Ormec: New integrated motion and logic controller

''A tightly integrated, low-cost solution'' is what Ormec (Rochester, N.Y.) calls its new ServoWire Motion & Logic Controller (SMLC) that combines the performance of Ormec’s Soft Motion (PC-based) technology with standard IEC 61131-3 programming via PLCopen motion function blocks and I/O control.

By Control Engineering Staff September 25, 2003
Ormec’s SMLC handles up to 16 ServoWire SM Drives with up to a 4-kHz loop update rate.

”A tightly integrated, low-cost solution” is what Ormec (Rochester, N.Y.) calls its new ServoWire Motion & Logic Controller (SMLC) that combines the performance of Ormec’s Soft Motion (PC-based) technology with standard IEC 61131-3 programming via PLCopen motion function blocks and I/O control. The integrated approach used in SMLC extends to partnering for a real-time operating system and a variety of industry-standard networking interfaces. Operating system provider is QNX Software Systems (Ottawa, Canada) with its Neutrino RTOS, while Wago (Germantown, WI) adds Profibus DP, Ethernet (Modbus TCP/IP), and FireWire (IEEE 1394) I/O module options.

ServoWire Controller features flash memory for application program storage and battery-backed RAM for non-volatile data storage—without a hard disk. Ormec’s ServoWire technology contributes to SMLC such features as coordinated motion, electronic gearing, hardware triggers, and registration control.

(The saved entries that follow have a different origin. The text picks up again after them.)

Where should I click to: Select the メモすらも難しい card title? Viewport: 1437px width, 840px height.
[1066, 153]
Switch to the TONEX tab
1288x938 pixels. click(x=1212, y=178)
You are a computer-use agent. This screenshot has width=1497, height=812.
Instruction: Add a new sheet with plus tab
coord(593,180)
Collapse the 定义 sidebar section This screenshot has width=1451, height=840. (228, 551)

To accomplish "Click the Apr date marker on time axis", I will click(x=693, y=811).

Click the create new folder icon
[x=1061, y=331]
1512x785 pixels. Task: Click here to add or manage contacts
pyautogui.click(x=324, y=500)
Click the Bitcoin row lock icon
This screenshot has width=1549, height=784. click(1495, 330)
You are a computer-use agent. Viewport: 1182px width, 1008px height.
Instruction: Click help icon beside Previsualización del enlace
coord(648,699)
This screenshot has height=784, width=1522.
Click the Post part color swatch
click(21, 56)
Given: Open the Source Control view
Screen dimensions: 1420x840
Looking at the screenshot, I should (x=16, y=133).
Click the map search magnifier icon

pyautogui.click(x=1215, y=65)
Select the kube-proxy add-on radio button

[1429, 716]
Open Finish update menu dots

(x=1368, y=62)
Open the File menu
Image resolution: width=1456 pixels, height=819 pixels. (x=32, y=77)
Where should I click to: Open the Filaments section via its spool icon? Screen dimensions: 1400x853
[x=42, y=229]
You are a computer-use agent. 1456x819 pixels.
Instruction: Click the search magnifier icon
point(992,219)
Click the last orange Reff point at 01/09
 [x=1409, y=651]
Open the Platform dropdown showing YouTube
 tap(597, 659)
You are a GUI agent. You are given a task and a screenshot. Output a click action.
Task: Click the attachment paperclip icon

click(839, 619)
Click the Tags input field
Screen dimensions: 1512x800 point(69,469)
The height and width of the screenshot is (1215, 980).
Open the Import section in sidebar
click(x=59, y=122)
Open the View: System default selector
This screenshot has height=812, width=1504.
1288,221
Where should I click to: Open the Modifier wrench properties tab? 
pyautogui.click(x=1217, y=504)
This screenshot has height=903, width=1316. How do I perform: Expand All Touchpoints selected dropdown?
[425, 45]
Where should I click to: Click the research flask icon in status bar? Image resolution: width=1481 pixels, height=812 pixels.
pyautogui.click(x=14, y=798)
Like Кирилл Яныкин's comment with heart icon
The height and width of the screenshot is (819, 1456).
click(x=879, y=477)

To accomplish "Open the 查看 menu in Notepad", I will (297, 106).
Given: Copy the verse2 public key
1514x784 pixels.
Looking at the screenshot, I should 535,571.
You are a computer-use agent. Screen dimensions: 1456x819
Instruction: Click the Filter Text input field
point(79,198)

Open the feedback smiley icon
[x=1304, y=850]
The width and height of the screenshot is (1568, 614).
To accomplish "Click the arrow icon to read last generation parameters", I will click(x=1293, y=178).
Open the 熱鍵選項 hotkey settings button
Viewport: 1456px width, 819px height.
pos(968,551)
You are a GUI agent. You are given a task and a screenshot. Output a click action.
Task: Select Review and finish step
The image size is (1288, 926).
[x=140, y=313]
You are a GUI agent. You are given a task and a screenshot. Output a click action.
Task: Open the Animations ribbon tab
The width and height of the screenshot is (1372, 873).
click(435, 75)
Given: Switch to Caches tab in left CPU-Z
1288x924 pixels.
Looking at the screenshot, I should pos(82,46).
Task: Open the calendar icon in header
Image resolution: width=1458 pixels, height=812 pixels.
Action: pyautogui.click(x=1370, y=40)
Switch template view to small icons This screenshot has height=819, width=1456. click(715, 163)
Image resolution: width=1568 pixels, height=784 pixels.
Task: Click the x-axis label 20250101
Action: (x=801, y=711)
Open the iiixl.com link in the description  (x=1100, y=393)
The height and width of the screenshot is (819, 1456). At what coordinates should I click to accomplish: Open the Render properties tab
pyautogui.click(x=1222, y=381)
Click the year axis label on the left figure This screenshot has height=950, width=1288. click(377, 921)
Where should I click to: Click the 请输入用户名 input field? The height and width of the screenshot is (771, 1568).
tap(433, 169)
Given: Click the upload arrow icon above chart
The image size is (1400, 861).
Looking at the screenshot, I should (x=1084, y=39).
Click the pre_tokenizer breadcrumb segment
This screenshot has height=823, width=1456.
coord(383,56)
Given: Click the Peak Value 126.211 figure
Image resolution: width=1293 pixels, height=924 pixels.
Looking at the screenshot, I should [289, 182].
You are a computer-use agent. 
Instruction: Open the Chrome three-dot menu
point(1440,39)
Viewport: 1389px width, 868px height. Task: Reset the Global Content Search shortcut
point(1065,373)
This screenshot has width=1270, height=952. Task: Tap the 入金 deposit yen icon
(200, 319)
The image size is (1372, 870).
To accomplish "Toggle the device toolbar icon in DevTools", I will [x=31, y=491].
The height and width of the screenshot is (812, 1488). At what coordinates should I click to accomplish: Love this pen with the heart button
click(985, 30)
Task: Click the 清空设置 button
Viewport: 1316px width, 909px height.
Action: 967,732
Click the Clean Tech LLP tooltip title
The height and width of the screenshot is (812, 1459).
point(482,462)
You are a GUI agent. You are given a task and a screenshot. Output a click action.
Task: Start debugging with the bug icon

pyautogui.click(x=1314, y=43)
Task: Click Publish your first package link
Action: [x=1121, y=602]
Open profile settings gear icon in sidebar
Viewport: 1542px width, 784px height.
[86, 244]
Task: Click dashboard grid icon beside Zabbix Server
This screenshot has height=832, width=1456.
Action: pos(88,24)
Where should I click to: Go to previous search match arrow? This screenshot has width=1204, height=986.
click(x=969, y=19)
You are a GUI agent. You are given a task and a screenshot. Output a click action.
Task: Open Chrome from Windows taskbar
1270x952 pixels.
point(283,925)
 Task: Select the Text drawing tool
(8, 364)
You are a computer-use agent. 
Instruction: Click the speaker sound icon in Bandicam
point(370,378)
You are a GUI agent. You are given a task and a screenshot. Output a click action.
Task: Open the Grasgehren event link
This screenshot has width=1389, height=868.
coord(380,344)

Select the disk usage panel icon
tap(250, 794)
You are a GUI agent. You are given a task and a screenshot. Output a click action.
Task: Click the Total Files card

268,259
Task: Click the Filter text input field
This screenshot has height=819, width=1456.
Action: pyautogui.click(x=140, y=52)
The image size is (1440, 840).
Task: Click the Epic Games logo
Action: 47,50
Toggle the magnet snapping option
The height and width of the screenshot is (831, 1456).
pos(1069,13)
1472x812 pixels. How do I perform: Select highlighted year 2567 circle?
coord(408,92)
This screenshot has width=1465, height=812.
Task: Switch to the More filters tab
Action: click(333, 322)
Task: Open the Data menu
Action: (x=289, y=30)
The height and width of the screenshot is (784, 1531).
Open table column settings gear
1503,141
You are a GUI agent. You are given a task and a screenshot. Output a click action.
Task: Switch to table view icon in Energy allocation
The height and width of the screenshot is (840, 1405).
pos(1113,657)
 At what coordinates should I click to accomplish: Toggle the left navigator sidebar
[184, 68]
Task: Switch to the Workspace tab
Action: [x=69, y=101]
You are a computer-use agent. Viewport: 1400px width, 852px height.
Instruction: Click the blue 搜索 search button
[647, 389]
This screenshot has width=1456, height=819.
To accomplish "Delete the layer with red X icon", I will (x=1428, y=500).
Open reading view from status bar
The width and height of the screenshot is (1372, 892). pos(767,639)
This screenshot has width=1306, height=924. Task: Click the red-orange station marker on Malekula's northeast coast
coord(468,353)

ORMEC has also partnered with 3S ( Smart Software Solutions , Kempten, Germany) to implement programming of the controller using the company’s CoDeSys IEC 61131-3 software, which covers all five IEC 61131-3 standard languages. IEC 61131-3 and PLCopen Motion Control function blocks help to lower the cost of developing and maintaining new control systems. ”[The blocks] allow motions to be loaded into a queue for sequential operation initiated independent of the I/O scan rate. Motions in the queue can be automatically repeated, simplifying application programming, and triggered by high-speed sensor inputs at the servo-command rate,” says Ormec. Incremental time-based and geared motions can also be placed on top of a constant motion gear ratio, without the need to develop cam profiles.